• **What is expected**:
A single number is required: the count of lines in the following entries that include the word "Given".

-- Listed records follows --

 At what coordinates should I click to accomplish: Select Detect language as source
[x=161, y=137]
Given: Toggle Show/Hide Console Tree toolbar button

-- Listed records concluded --
-- Listed records follows --

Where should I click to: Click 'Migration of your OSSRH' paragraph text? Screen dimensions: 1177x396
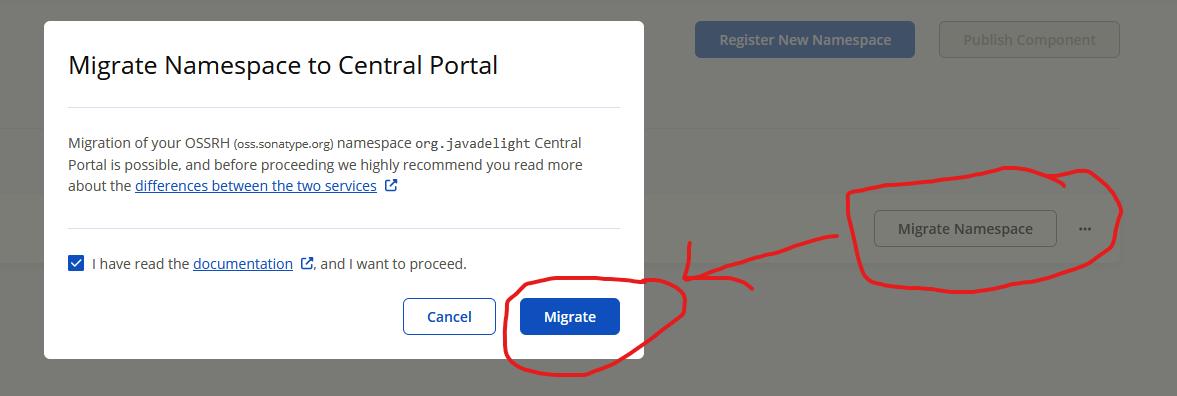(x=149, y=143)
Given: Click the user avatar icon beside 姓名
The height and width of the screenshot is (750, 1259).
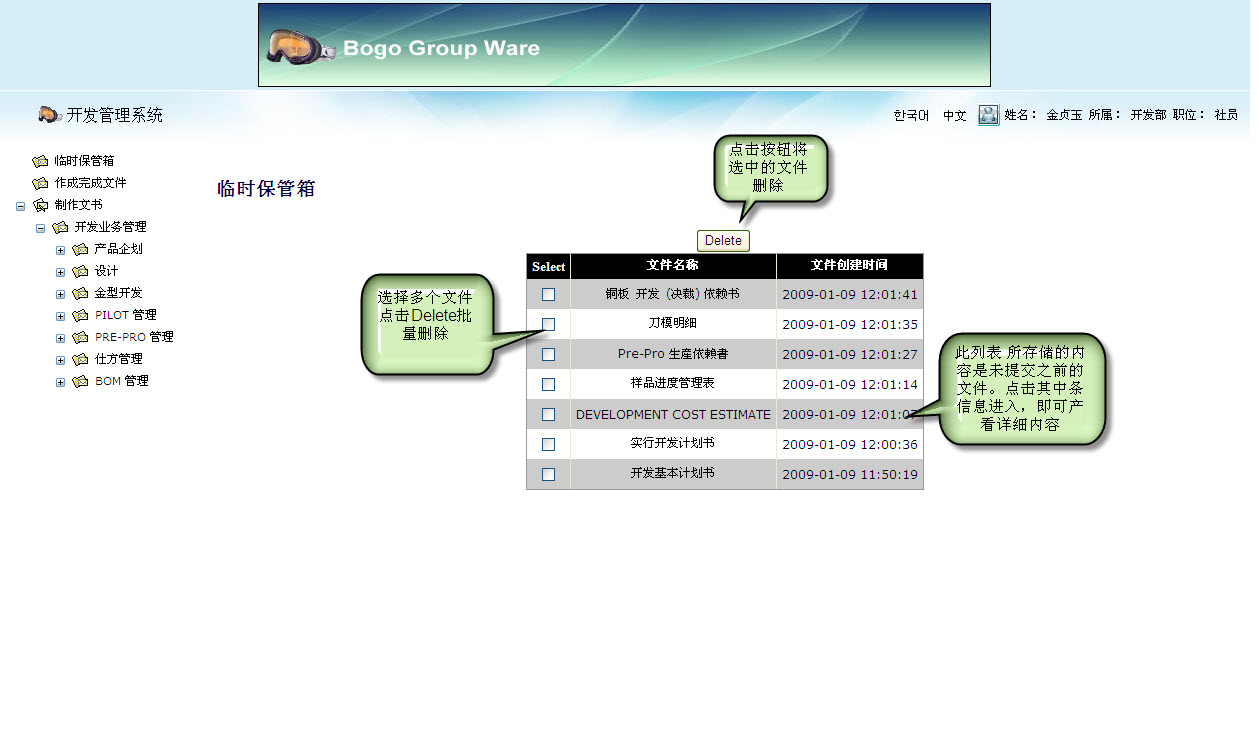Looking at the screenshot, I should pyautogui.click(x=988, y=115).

-- Listed records concluded --
-- Listed records follows --

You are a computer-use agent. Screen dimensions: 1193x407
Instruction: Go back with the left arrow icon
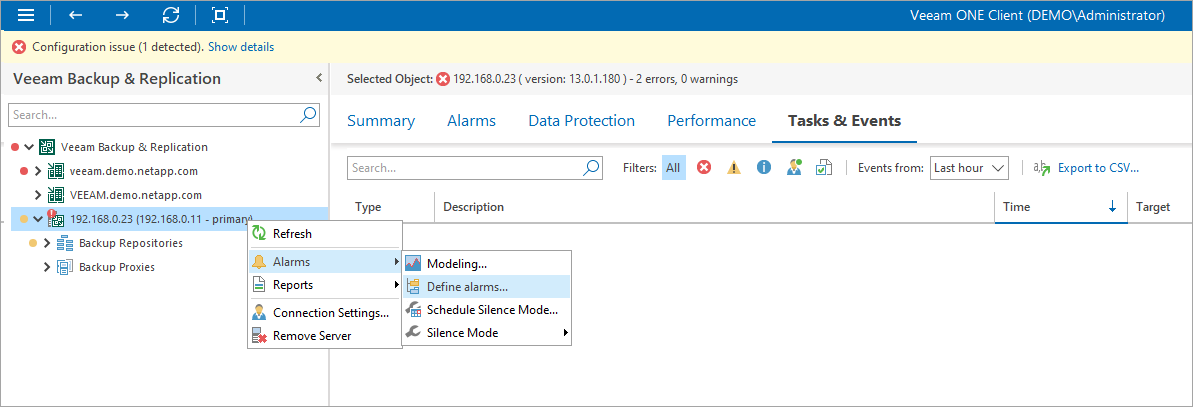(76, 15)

-- Listed records concluded --

• **Your solution**:
2